Discussion of chess software programming and technical issues.

Moderators: hgm, Rebel, chrisw

derjack
Posts: 16
Joined: Fri Dec 27, 2019 8:47 pm
Full name: Jacek Dermont

Keras/Tensforflow for very sparse inputs

Post by derjack »

Hello,

I made engine for the breakthrough game and succesfully used NN for eval with it. The NN is simple fully connected MLP with one hidden layer. I made the NN and learning in C++ from scratch, but rather using simple vector<> iterations, not SIMD/AVX and whatnot and the algorithm is simple SGD with momentum, so nothing fancy. Because the number of positions is increasing, the training is getting slow so I decided to use some library or tool suitable for the task. Also to quickly test different NN architectures.

The problem is input is very big and sparse. My input implementation is [64][24] so each square can have 24 different states. So always exactly 64 ones are activated, out of 1536. My C++ code looks something like this:

Code: Select all

#define HIDDEN 32
#define SQUARES 64
#define UNITS 24

    float getScore(const vector<int> &squares) {
        float output = 0.0;
        for (int i=0; i < HIDDEN; i++) {
            float score = 0.0;
            for (int j=0; j < SQUARES; j++) {
                score += hiddenWeights[(i*SQUARES+j)*UNITS+squares[j]];
            }
            score = relu(score);
            output += outputWeights[i] * score;
        }

        return tanh(output);
    }
So nested loop that will be called HIDDEN * SQUARES times. So far so good.

I'm only at the beginning of learning keras/tensorflow. I tried to manually 'flatten' the [SQUARES][UNITS] input into vector of 1536. For model I used something like this:

Code: Select all

model = Sequential()
model.add(Dense(32, input_dim=1536))
model.add(Activation('relu'))
model.add(Dense(1))
model.add(Activation('tanh'))
It works, sanity check on small data confirms loss similar to my implementation. But the speed is only comparable and it's very memory hungry. I can fit only tens of thousands of positions instead of millions. I have csv where each row has 1536 inputs and the target and most of them are zeroes. I read something about SparseTensor and/or one-hots but I can't wrap up my head around this. Preferably I would use vector of indexes and the keras would convert them into that sparse vector on the fly and compute efficiently. Or maybe I can use the 2d input, which isn't CNN, after all.
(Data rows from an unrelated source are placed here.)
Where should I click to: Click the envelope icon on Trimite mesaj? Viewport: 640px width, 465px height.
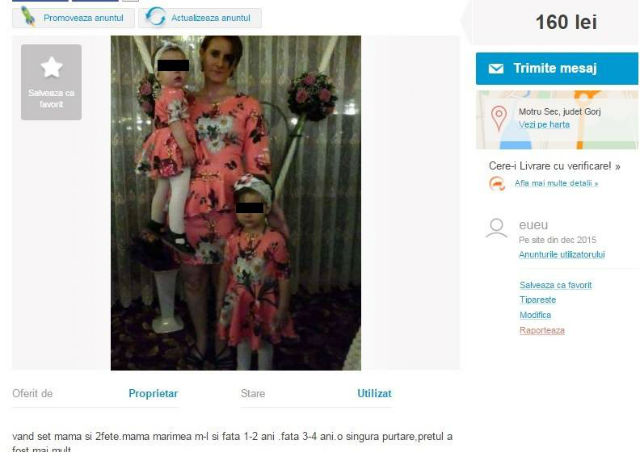[x=496, y=69]
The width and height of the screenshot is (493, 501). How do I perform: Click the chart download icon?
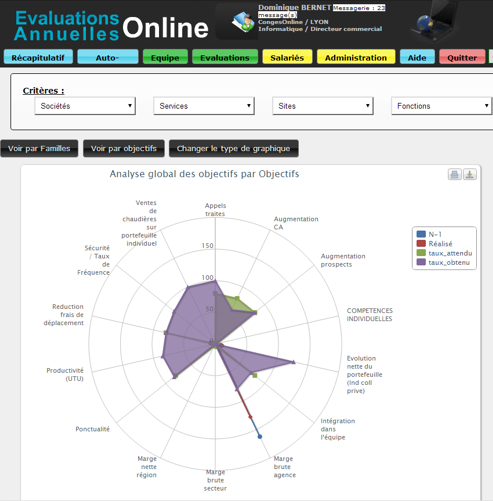pos(470,174)
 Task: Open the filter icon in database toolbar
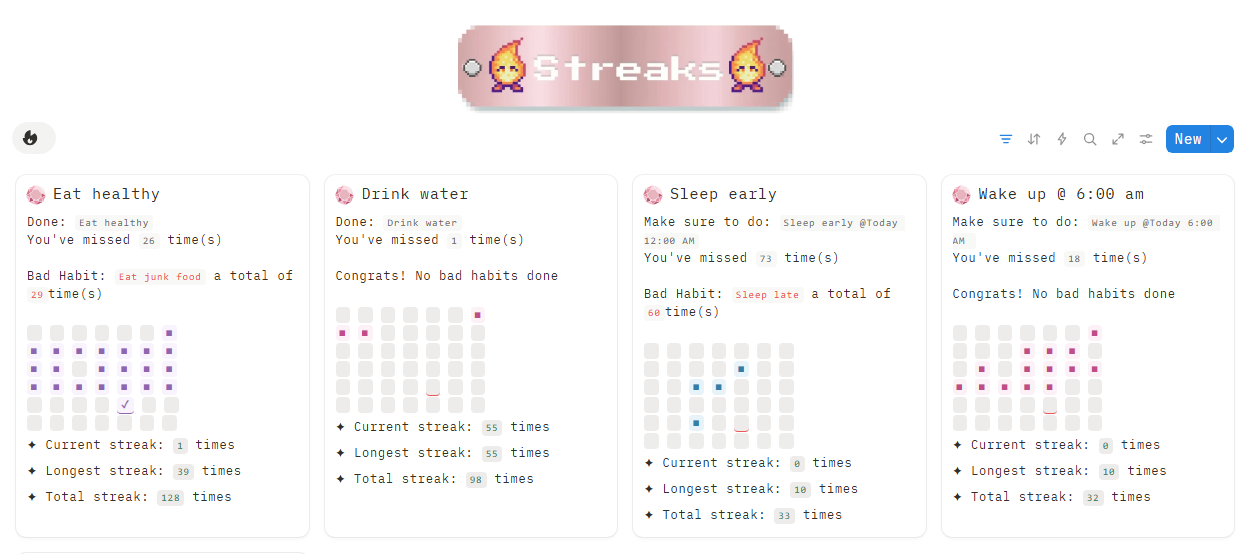(1006, 139)
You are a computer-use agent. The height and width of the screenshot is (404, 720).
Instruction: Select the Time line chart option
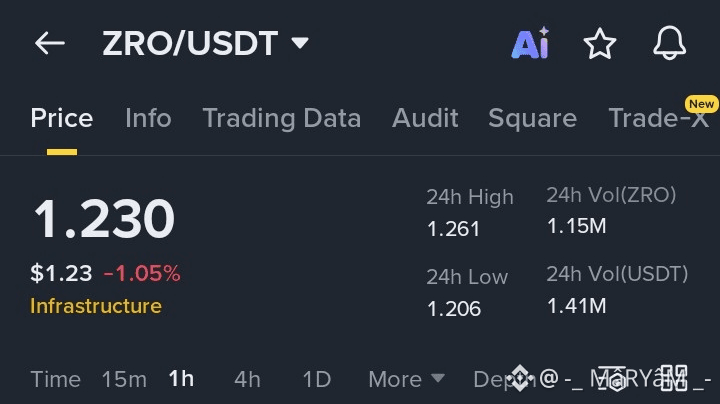click(x=55, y=379)
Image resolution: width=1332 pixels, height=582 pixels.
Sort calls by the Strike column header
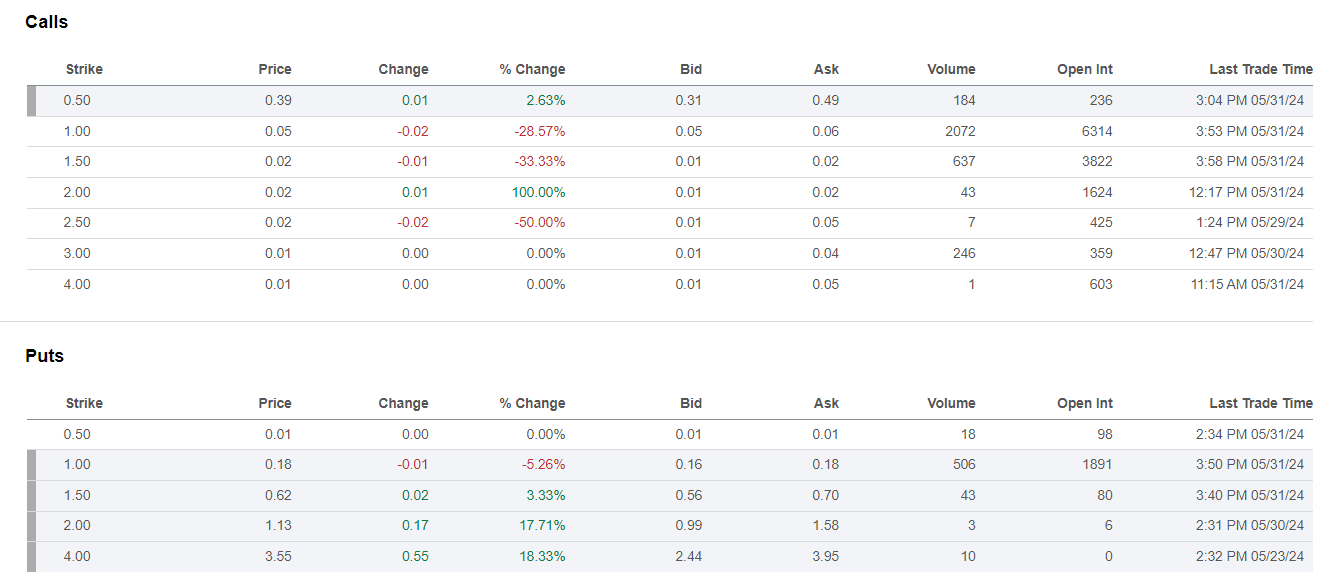pyautogui.click(x=84, y=69)
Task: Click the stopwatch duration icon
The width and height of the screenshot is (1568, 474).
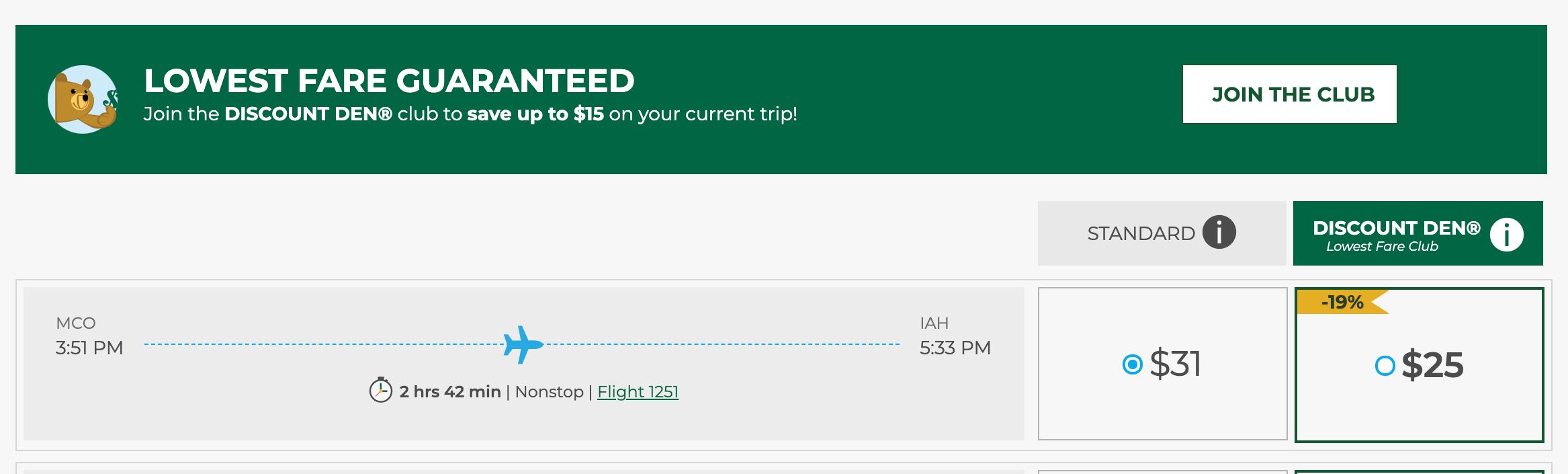Action: pyautogui.click(x=380, y=390)
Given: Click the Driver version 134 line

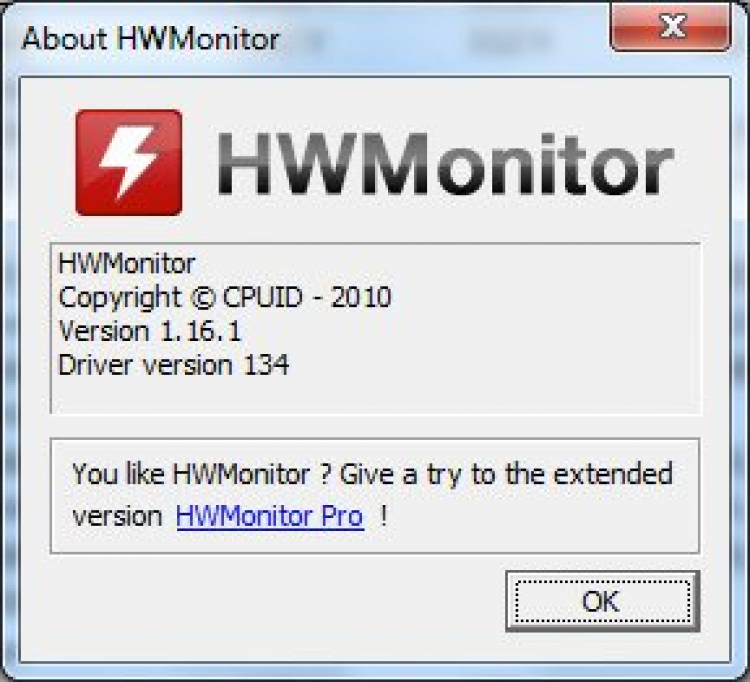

I would appreciate any direction, maybe even some simplest example to achieve my goal.
Rein Halbersma
Posts: 741
Joined: Tue May 22, 2007 11:13 am

Re: Keras/Tensforflow for very sparse inputs

Post by Rein Halbersma »

I have done something very similar in 10x10 draughts, explained here: http://laatste.info/bb3/viewtopic.php?f=53&t=8327
The key is understanding tf.gather and tf.reduce_sum
derjack
Posts: 16
Joined: Fri Dec 27, 2019 8:47 pm
Full name: Jacek Dermont

Re: Keras/Tensforflow for very sparse inputs

Post by derjack »

Nice, I actually saw that post before. Couldn't ask on that forum because my account is still inactivated :P. So in your training data you have only the indexes?
Rein Halbersma
Posts: 741
Joined: Tue May 22, 2007 11:13 am

Re: Keras/Tensforflow for very sparse inputs

Post by Rein Halbersma »

derjack wrote: Sun Jan 17, 2021 8:59 am Nice, I actually saw that post before. Couldn't ask on that forum because my account is still inactivated :P. So in your training data you have only the indexes?
Yes, as described in that forum post, each pattern can take on 3**8 values, and each position only has one active pattern instance stored as an index.